EXERCISE DESCRIPTION => Locate each line in the rows below that contains the string "badge" and copy those lines out. Letter case must match.

INFORMATION SHOWN =>

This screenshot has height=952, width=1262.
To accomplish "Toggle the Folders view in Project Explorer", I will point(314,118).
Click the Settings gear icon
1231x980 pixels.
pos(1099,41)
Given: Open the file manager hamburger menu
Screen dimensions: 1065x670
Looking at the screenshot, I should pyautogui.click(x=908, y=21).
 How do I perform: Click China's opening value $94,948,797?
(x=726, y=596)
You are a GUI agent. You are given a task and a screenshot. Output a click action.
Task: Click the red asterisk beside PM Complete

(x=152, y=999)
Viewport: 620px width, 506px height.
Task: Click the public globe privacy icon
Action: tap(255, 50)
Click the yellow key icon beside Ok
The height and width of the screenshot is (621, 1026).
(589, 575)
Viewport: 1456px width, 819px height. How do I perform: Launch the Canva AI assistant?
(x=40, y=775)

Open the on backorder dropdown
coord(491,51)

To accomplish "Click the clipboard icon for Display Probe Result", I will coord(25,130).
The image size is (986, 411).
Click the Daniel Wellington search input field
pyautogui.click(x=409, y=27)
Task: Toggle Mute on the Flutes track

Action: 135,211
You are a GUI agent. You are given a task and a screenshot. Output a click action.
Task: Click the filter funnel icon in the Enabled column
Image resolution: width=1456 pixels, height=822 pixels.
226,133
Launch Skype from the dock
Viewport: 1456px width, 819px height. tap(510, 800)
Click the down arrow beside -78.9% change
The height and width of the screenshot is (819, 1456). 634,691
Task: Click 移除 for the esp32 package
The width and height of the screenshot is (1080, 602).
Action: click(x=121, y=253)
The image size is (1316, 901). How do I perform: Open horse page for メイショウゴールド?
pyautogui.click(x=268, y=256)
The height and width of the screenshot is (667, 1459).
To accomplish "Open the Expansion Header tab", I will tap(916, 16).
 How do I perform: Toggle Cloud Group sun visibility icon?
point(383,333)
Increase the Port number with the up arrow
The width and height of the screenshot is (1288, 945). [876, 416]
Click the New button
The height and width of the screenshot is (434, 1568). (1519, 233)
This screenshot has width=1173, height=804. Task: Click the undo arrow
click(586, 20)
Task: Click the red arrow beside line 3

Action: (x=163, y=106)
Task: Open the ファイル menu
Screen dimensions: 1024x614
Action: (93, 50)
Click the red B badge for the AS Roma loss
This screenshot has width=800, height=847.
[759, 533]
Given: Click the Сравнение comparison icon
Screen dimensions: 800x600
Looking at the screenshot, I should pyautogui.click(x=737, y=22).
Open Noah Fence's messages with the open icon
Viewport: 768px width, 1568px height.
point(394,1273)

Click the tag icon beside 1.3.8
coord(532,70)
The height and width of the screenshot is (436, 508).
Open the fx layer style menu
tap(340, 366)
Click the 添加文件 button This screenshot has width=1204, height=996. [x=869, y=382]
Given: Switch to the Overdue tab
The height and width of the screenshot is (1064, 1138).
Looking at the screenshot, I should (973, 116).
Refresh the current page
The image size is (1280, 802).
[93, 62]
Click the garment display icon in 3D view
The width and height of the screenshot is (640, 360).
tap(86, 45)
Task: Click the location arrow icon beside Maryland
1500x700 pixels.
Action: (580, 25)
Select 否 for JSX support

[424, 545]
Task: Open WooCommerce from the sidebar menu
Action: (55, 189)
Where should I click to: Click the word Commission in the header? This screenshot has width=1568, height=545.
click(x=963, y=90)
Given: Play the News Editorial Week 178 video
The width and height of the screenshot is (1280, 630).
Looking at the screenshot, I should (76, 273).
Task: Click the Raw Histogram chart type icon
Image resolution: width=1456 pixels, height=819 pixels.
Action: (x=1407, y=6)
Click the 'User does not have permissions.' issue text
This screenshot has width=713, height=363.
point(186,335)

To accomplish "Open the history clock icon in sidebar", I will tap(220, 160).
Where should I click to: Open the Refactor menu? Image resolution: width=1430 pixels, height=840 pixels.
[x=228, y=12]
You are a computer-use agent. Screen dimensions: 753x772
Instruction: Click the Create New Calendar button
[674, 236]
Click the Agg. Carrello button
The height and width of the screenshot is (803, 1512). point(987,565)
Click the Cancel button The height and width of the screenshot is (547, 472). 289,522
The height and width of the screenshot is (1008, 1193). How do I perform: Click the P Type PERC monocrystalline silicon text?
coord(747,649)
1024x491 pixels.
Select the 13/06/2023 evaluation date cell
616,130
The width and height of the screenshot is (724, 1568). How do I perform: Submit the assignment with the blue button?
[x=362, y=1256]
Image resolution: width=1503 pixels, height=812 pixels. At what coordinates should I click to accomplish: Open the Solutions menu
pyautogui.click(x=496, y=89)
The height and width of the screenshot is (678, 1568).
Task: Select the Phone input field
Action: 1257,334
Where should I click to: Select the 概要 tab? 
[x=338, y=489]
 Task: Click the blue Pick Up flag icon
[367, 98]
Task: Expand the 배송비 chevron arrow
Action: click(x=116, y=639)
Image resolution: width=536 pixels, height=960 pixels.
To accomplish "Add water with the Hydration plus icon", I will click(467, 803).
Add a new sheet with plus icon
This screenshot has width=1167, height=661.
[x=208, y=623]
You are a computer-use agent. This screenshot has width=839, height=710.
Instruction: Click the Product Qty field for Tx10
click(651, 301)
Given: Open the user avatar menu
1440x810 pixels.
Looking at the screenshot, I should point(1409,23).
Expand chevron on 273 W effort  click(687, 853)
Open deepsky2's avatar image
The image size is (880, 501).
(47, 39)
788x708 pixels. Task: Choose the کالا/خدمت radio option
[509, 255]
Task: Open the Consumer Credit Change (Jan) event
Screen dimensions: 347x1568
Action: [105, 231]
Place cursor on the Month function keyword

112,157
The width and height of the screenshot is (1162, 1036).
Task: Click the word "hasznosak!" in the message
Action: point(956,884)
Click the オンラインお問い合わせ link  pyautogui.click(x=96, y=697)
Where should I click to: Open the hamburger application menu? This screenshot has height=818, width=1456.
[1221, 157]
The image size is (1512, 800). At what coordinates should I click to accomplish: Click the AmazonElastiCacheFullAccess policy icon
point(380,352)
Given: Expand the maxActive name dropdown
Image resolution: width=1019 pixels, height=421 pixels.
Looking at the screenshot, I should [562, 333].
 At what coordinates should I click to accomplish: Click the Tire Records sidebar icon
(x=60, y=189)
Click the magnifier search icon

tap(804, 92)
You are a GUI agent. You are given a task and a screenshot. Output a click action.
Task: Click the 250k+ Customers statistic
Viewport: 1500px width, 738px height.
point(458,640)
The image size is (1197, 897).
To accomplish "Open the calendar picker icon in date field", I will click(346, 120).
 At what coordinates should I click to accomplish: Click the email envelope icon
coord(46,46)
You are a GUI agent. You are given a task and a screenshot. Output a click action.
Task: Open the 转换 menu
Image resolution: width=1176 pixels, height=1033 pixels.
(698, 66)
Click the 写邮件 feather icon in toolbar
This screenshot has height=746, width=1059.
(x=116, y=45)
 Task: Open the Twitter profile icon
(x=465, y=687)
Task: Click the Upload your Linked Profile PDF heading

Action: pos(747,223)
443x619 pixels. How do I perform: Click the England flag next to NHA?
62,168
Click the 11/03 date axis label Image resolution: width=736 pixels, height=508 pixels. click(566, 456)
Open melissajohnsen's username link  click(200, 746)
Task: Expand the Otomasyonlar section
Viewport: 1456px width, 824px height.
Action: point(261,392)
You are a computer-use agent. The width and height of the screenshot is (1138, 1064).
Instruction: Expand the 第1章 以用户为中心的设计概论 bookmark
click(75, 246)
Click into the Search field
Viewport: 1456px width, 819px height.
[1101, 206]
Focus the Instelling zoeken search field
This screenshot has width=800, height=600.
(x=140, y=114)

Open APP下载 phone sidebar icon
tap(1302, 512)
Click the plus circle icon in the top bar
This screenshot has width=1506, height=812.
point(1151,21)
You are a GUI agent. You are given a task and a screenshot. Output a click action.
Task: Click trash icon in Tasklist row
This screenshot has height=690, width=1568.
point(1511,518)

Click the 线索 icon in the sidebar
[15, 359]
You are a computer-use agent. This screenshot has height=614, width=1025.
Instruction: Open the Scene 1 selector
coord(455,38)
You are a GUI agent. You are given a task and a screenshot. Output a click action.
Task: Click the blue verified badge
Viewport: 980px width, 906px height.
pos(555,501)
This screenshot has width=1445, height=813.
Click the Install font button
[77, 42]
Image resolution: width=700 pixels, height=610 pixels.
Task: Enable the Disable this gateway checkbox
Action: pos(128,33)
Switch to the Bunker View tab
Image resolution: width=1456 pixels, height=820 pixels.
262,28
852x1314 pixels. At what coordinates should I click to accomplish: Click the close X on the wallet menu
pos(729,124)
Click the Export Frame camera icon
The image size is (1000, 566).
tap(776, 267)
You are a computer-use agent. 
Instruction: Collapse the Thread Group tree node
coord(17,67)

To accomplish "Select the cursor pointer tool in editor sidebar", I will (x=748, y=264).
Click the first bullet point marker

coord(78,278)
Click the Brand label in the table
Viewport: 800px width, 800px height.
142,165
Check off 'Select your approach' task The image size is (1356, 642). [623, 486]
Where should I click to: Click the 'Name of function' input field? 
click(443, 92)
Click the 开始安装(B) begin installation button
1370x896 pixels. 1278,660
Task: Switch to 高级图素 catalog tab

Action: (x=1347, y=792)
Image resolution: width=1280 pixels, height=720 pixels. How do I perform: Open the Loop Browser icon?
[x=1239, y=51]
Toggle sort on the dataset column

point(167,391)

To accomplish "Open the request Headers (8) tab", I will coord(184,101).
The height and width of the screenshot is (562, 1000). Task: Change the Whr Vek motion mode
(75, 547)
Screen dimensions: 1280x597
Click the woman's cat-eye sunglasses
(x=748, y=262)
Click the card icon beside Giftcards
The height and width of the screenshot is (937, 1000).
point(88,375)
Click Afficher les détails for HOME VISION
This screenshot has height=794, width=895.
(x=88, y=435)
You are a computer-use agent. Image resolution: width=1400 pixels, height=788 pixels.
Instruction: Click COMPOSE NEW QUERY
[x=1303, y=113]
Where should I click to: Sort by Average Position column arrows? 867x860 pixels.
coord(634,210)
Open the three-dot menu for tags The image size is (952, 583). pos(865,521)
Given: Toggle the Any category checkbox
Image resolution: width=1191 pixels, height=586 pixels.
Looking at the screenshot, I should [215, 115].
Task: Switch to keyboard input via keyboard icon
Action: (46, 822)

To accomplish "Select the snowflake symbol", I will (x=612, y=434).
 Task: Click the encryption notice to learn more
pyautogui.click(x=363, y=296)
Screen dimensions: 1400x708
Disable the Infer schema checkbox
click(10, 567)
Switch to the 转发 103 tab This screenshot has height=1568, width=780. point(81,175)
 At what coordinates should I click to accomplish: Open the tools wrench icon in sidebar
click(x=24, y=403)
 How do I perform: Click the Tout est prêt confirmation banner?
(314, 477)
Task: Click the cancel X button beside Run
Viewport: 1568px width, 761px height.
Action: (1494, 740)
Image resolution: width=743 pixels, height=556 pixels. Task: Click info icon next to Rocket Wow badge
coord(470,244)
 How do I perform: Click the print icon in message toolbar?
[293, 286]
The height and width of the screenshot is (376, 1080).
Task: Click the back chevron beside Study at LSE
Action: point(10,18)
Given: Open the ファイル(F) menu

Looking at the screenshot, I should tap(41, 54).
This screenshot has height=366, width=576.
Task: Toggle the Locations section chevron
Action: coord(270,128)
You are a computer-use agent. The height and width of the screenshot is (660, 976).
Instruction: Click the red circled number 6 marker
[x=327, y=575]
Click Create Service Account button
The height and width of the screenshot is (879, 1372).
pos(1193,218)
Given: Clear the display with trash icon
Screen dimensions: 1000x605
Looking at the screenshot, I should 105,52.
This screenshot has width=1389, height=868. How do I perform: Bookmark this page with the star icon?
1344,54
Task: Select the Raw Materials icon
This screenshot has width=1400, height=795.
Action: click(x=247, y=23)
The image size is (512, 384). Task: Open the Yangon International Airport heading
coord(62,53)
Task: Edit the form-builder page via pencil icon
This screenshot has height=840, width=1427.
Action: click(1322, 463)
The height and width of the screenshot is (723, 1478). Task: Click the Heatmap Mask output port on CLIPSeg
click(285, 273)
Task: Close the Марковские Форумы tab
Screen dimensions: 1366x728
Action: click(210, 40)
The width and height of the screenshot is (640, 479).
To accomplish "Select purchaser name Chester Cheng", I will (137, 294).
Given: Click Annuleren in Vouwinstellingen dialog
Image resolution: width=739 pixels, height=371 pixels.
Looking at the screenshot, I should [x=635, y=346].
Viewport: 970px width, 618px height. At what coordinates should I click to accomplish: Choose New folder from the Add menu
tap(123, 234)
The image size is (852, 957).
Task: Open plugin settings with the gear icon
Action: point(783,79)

RESPONSE TO THE EXERCISE =>
Click the red B badge for the AS Roma loss
Task: Click the blue verified badge
Image resolution: width=743 pixels, height=556 pixels. Task: Click info icon next to Rocket Wow badge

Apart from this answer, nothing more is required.